◆ Written request: Scale the part of the material that opens with the line containing "The image size" and runs through the end of the material. Rewrite those lines in full, but multiply every coordinate given as an answer by 2.3 and round it to a whole number, with halves going up. Leave the pictures out.

◆ Record set:
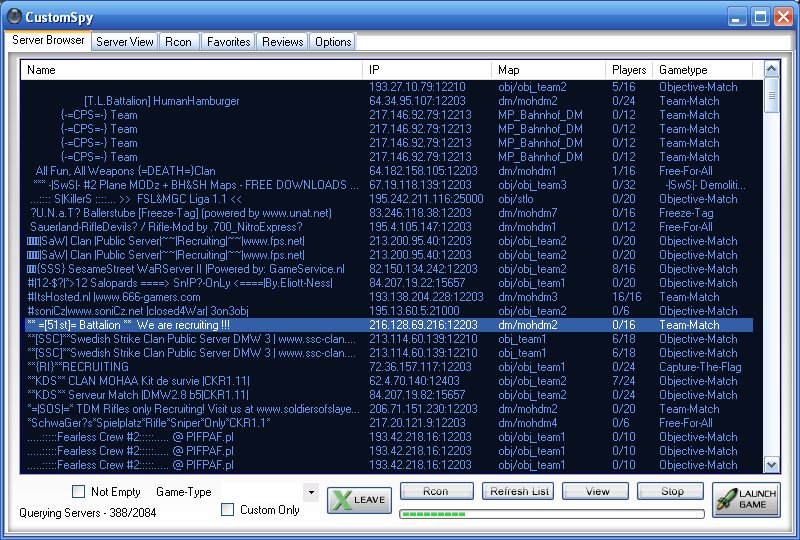
Task: Open the Favorites tab
Action: pos(228,42)
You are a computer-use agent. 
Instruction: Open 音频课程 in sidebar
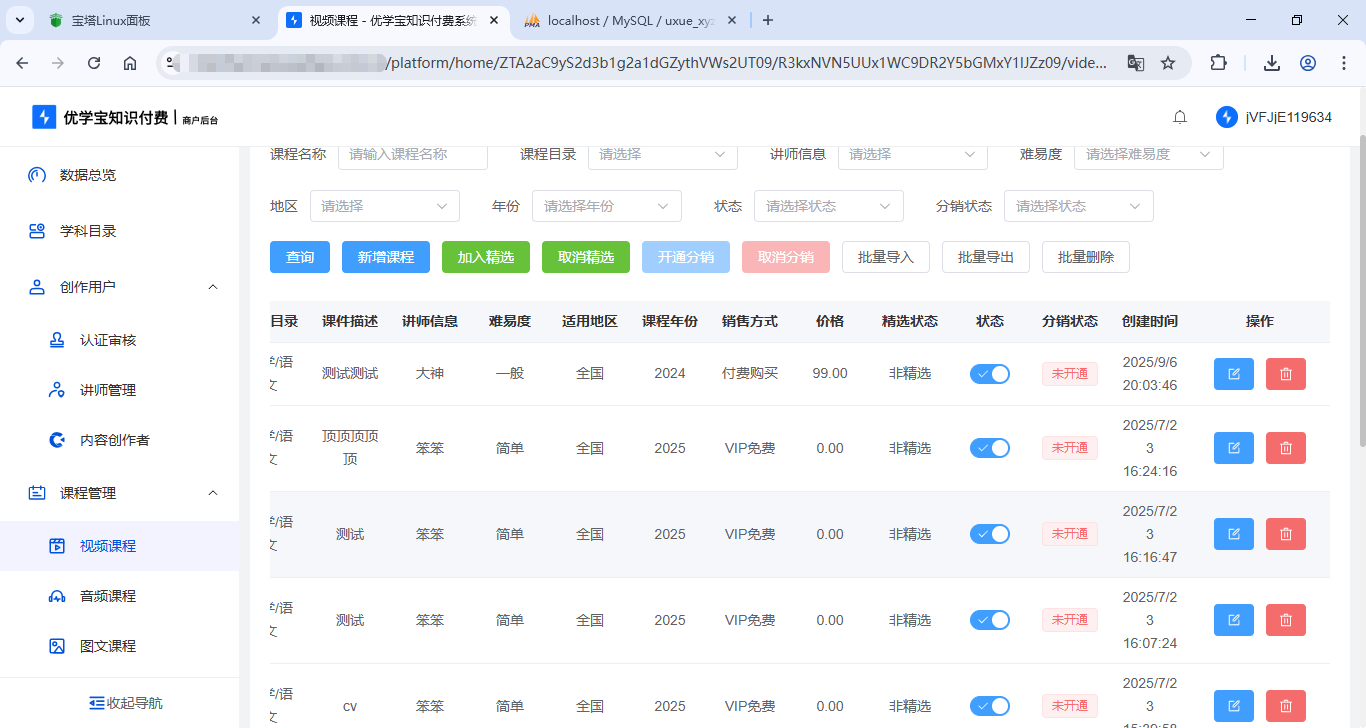(x=108, y=596)
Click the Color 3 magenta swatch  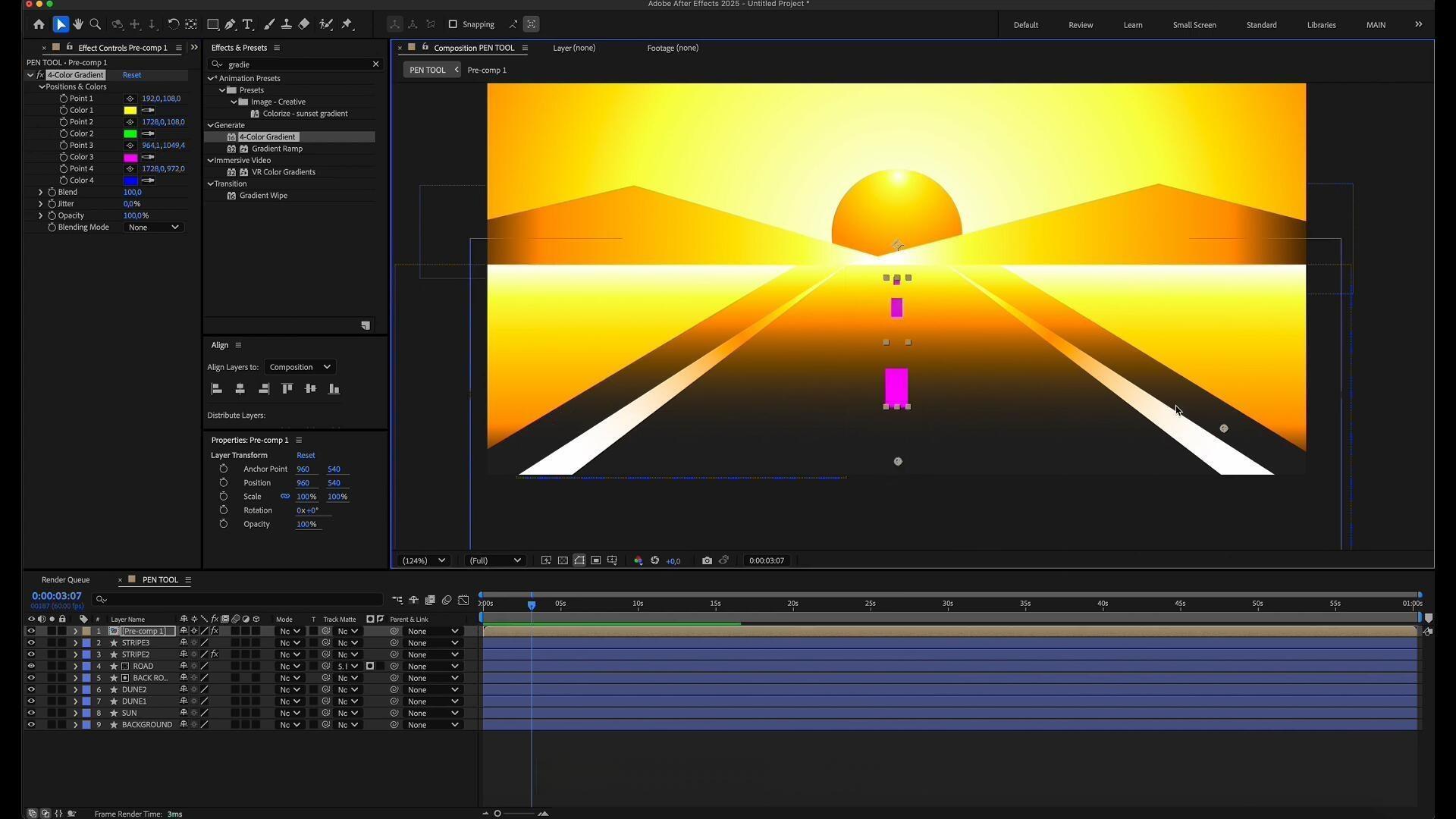click(130, 157)
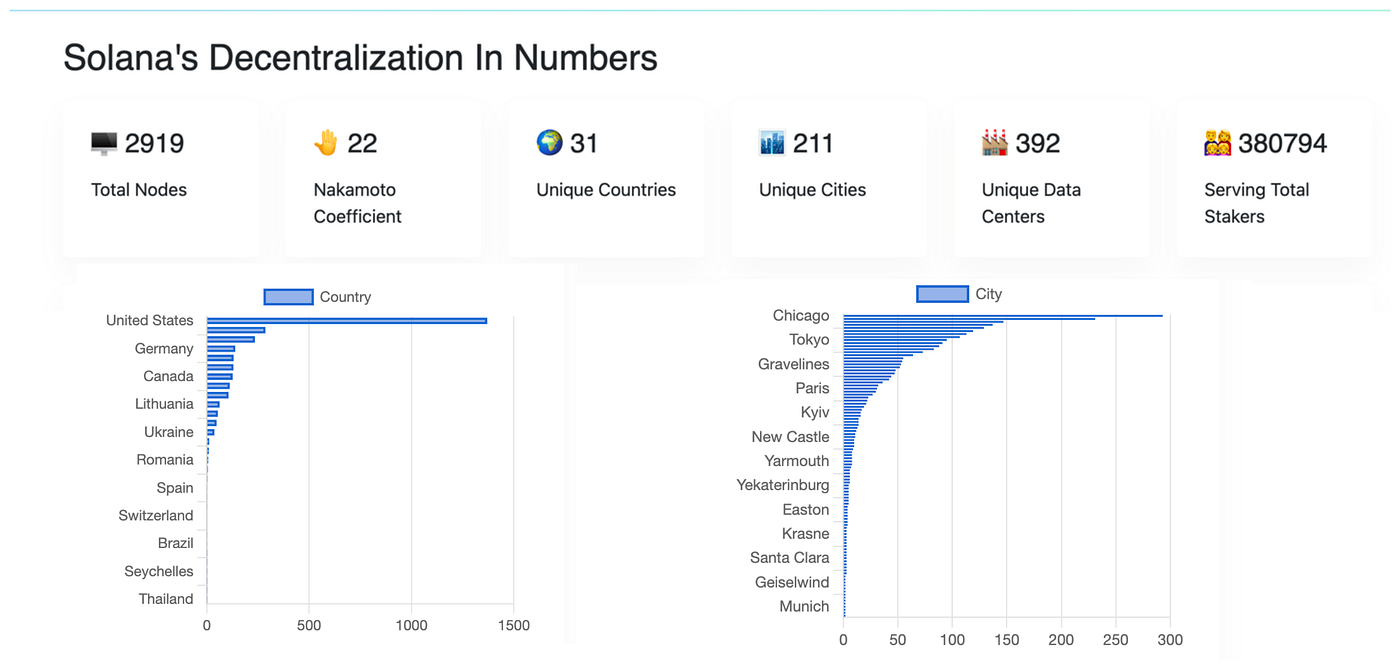
Task: Click the Solana's Decentralization In Numbers heading
Action: pyautogui.click(x=360, y=58)
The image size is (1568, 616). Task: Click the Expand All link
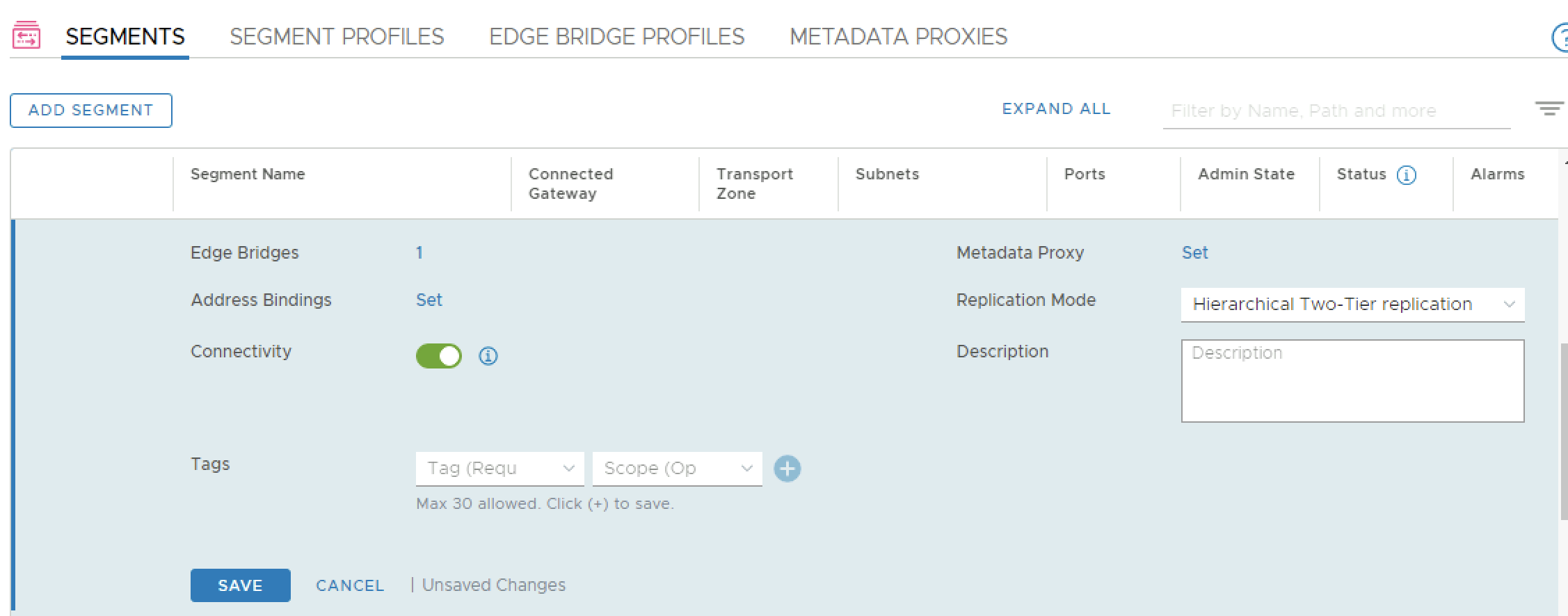tap(1056, 109)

◆ Full output:
The image size is (1568, 616). Task: Click the Expand All link
tap(2429, 251)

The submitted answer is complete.